__EXERCISE__:
Format the following lines as a numbered list, omitting any blank lines. Include every one of the records.

[Word and element locating records]
>>>

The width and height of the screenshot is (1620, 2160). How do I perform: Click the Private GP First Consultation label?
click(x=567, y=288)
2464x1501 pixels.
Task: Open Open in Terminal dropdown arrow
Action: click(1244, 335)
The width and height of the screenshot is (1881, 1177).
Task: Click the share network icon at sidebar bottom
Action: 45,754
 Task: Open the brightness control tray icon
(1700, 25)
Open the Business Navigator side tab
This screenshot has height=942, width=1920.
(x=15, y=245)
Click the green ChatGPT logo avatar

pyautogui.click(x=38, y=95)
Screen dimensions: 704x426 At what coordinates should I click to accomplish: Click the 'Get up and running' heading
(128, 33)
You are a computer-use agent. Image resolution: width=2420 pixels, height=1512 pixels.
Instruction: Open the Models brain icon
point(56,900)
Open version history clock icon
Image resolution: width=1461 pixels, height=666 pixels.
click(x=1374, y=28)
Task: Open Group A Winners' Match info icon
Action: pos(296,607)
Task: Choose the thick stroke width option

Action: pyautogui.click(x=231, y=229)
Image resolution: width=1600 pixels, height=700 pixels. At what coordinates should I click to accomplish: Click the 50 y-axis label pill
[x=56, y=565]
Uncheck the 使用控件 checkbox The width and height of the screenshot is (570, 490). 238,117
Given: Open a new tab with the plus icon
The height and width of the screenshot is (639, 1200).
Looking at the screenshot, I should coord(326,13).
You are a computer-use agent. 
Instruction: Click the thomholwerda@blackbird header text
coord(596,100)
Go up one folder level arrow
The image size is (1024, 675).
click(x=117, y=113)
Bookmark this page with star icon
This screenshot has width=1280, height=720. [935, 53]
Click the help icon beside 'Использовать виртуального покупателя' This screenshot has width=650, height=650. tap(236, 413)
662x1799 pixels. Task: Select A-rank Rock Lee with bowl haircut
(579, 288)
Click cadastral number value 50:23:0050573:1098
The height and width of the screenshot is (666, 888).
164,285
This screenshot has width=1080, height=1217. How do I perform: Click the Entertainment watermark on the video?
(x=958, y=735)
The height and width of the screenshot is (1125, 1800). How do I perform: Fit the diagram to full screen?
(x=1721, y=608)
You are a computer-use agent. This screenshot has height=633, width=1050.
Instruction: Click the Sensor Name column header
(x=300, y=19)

<<<

__TASK RESULT__:
1. The width and height of the screenshot is (1620, 2160). How do I perform: Click the Private GP First Consultation label?
2. click(x=567, y=288)
3. 2464x1501 pixels.
4. Task: Open Open in Terminal dropdown arrow
5. Action: click(1244, 335)
6. The width and height of the screenshot is (1881, 1177).
7. Task: Click the share network icon at sidebar bottom
8. Action: 45,754
9.  Task: Open the brightness control tray icon
10. (1700, 25)
11. Open the Business Navigator side tab
12. This screenshot has height=942, width=1920.
13. (x=15, y=245)
14. Click the green ChatGPT logo avatar
15. pyautogui.click(x=38, y=95)
16. Screen dimensions: 704x426 At what coordinates should I click to accomplish: Click the 'Get up and running' heading
17. (128, 33)
18. You are a computer-use agent. Image resolution: width=2420 pixels, height=1512 pixels.
19. Instruction: Open the Models brain icon
20. point(56,900)
21. Open version history clock icon
22. Image resolution: width=1461 pixels, height=666 pixels.
23. click(x=1374, y=28)
24. Task: Open Group A Winners' Match info icon
25. Action: pos(296,607)
26. Task: Choose the thick stroke width option
27. Action: pyautogui.click(x=231, y=229)
28. Image resolution: width=1600 pixels, height=700 pixels. At what coordinates should I click to accomplish: Click the 50 y-axis label pill
29. [x=56, y=565]
30. Uncheck the 使用控件 checkbox The width and height of the screenshot is (570, 490). 238,117
31. Given: Open a new tab with the plus icon
32. The height and width of the screenshot is (639, 1200).
33. Looking at the screenshot, I should coord(326,13).
34. You are a computer-use agent. 
35. Instruction: Click the thomholwerda@blackbird header text
36. coord(596,100)
37. Go up one folder level arrow
38. The image size is (1024, 675).
39. click(x=117, y=113)
40. Bookmark this page with star icon
41. This screenshot has width=1280, height=720. [935, 53]
42. Click the help icon beside 'Использовать виртуального покупателя' This screenshot has width=650, height=650. tap(236, 413)
43. 662x1799 pixels. Task: Select A-rank Rock Lee with bowl haircut
44. (579, 288)
45. Click cadastral number value 50:23:0050573:1098
46. The height and width of the screenshot is (666, 888).
47. 164,285
48. This screenshot has width=1080, height=1217. How do I perform: Click the Entertainment watermark on the video?
49. (x=958, y=735)
50. The height and width of the screenshot is (1125, 1800). How do I perform: Fit the diagram to full screen?
51. (x=1721, y=608)
52. You are a computer-use agent. This screenshot has height=633, width=1050.
53. Instruction: Click the Sensor Name column header
54. (x=300, y=19)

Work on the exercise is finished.